CEOs in the UK are increasingly looking to work with startups in a bid to drive innovation and support their growth objectives.

That’s according to KPMG’s 2018 Global CEO Outlook a survey of 150 UK leaders and 1,150 global CEOs.

The survey found that 61% of CEOs in the UK are relying on a network of third-parties to support their growth and innovation plans, compared to just 53% globally.

Partnering with third-party cloud tech providers topped the list of actions for CEOs who are planning to take over the coming three years (65%), followed by collaborating with innovative startups (61%).

Additionally, the data showed that 70% of UK CEOs agreed that the only way for their organisation to become more agile was to increase third-party partnerships. Only 53% of CEOs outside the UK said the same.

Kirsty Mitchell, director of growth at KPMG, commented on the findings: “The explosion of new technologies, which has impacted customer behaviours, has changed the landscape for businesses looking for growth.  As a result, CEOs are having to turn to new strategies to increase the agility of their often large and multilayered businesses.

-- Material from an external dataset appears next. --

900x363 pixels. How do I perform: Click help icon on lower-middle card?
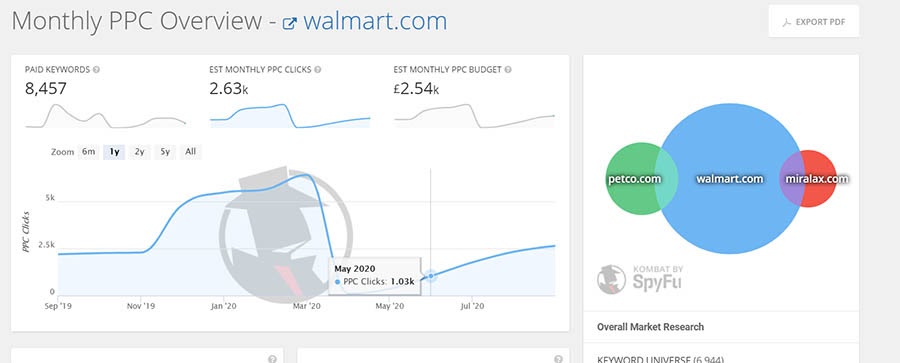(558, 359)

We are seeing more collaborations between large corporates and small businesses as they attempt to outpace their competition in the race for innovation to results.

“Entrepreneurial energy, an ability to spot gaps in the market for innovative products that consumers actually want, and speed of response to changing demands are what start-up ventures offer and what big businesses want to emulate.  Conversely, small businesses benefit from big businesses’ strong routes to market, greater sophistication in business processes and mentors with worldly-wise experience.

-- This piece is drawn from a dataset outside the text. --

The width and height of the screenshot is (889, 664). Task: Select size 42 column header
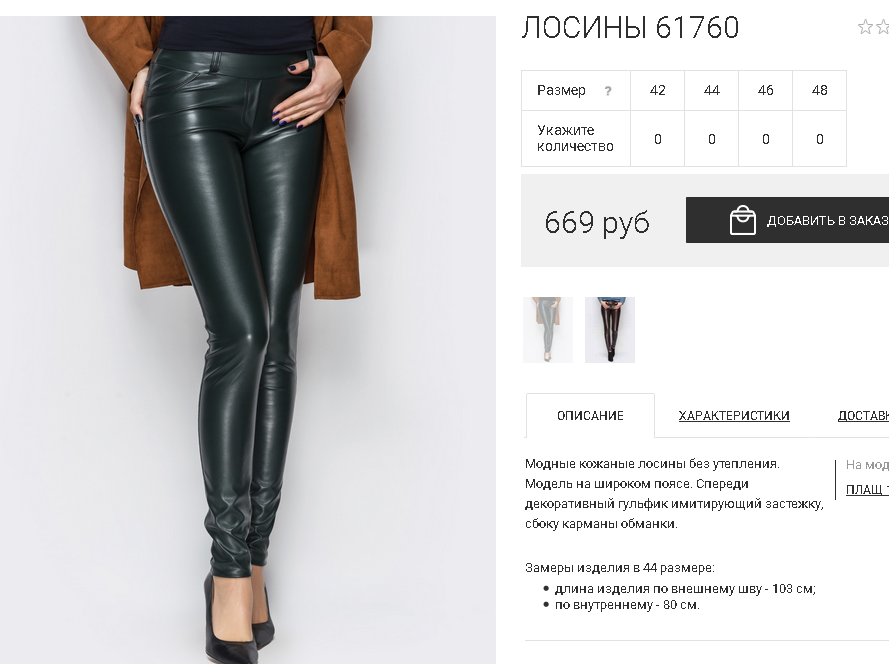pos(658,90)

“It takes a board that is sufficiently entrepreneurial in its outlook to recognise that small and interesting companies could become a very valuable link in their supply chains. These newcomers might be your future competition. Better to be alongside and invested in them than competing against them.”

Strategic alliances or partnerships were cited as the most important route for achieving scale, as opposed to just eating up startups via M&A activity.

Seven in 10 UK respondents said they had reconsidered third-party partnership that could have helped with growth because the third party did not fit well with the organisation’s culture and purpose.   Just 49% of global respondents agreed.

Mitchell added: “Whilst an alliance might make sense on paper you cannot ignore the vital importance of having shared aspirations and culture, which is often difficult to achieve.  It is really important that both businesses are absolutely clear from the outset about what they are hoping to achieve together. A lack of understanding about how the other culture operates can stifle a good collaborative relationship.”

Other findings included: 55% of UK CEOs (53% global CEOs) were considering establishing an accelerator or incubator program for startups; 51% of UK CEOs (50% global CEOs) were looking to increase investment in disruption detection and innovation processes to help with growth; and the main barrier to using third-party networks is the challenges of measuring ROI from third-party partnerships (25%).